As part of Chevron's commitment to promoting social progress in Liberia, it has formed partnerships focused on education, a building block for improving the quality of life in communities. The company's partnership with Booker Washington Institute (BWI) is just one example.
Established in 1929, BWI is one of the oldest technical learning institutions in the country. The school has about 1,800 students and takes a participatory, hands-on approach for to human resource development.
The civil war wreaked havoc on the institution's equipment, leaving the school with few resources to rebuild its capacity. Chevron Liberia Ltd. has partnered with BWI to help improve the technical and vocational skills it offers to Liberian youth.
The Computer Literacy Improvement Project has refurbished the school's computer lab with new computers, air conditioning units and equipment to encourage learning and skills development.
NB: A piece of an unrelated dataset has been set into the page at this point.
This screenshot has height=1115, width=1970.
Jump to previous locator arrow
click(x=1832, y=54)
The computer lab supports all 1,800 students in the school and an additional 500 students that visit each month. The school plans to increase the number of hours each student spends on the computer by adding two additional labs.
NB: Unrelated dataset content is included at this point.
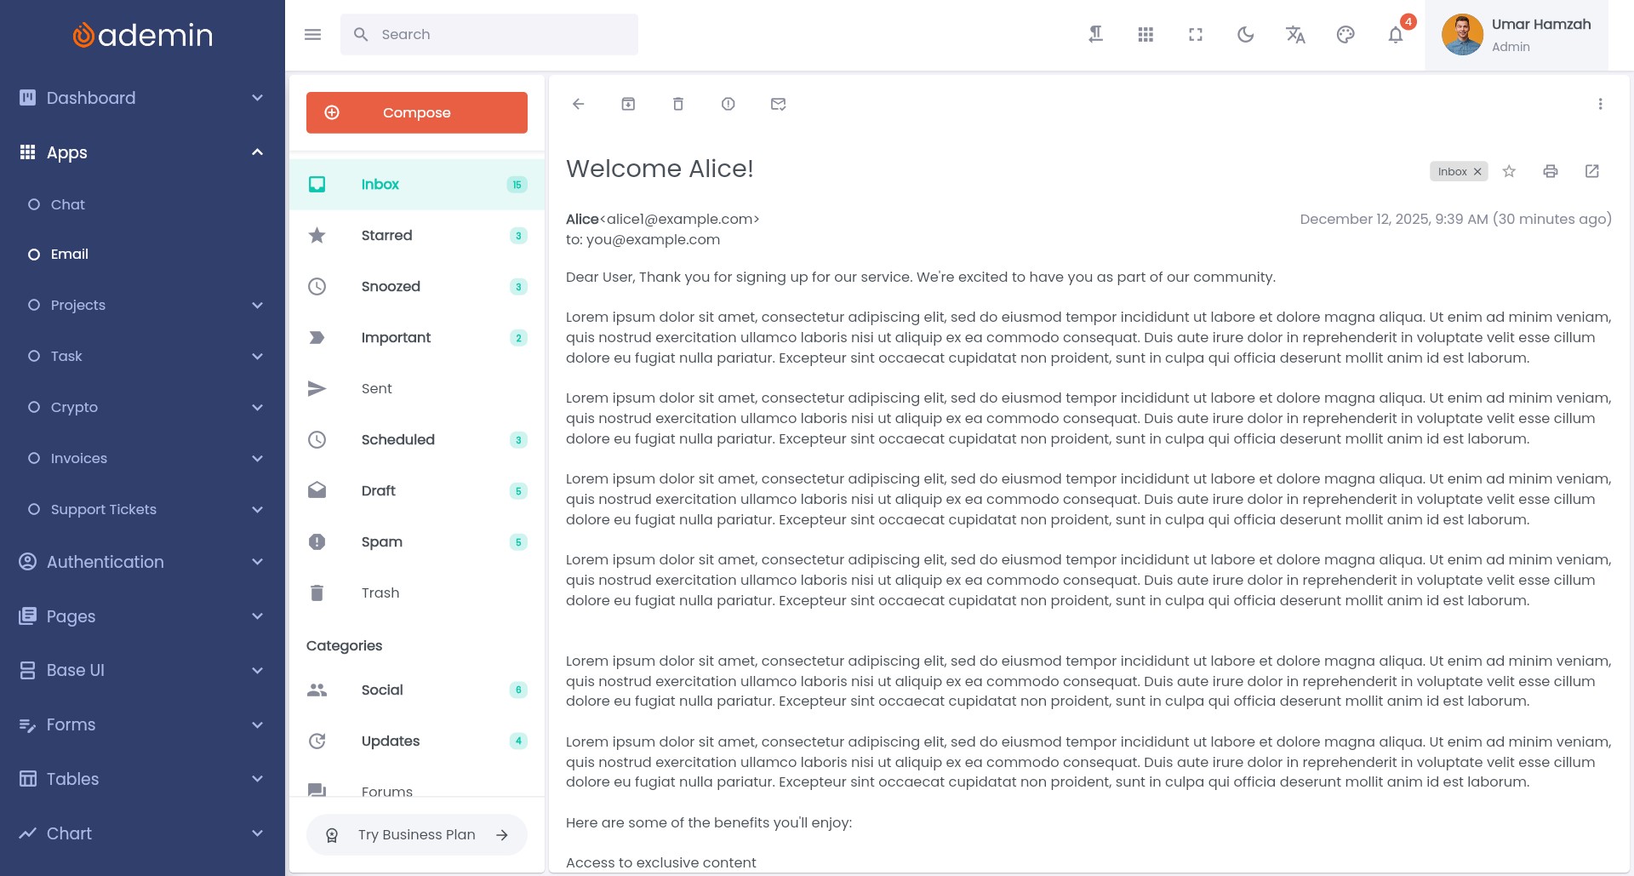
Task: Click the back arrow in email toolbar
Action: (579, 104)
The welding and carpentry departments have also been outfitted with tools and equipment as well as a generator to support electrical needs in the shops. These two programs have experienced an increase in female students, who can be found alongside their male counterparts learning the basics in these important specialties.
As part of the Agricultural Compost Project, Chevron Liberia Ltd. joined together with Global Communities Partners for Good (formerly CHF International) to implement a compost training facility at BWI. The partners built a new facility in Kakata, Margibi County, which serves over 200 agricultural students who learn organic recycling techniques and utilization.
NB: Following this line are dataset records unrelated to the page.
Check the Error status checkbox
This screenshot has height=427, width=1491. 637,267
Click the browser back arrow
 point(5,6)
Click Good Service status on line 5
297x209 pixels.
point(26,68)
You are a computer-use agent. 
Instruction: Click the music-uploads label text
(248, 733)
The idea is to foster improved agricultural practices, create methods of recycling organic material, and enable students to contribute to sustainable farming in the country. And the program has already achieved commercial success; the compost produced by the students at the new facility is already being sold, generating income to sustain the educational program.
Chevron Liberia Ltd. is confident that the development of youth in agriculture will help improve agricultural outputs and food sourcing and provide value-added business opportunities for better livelihoods.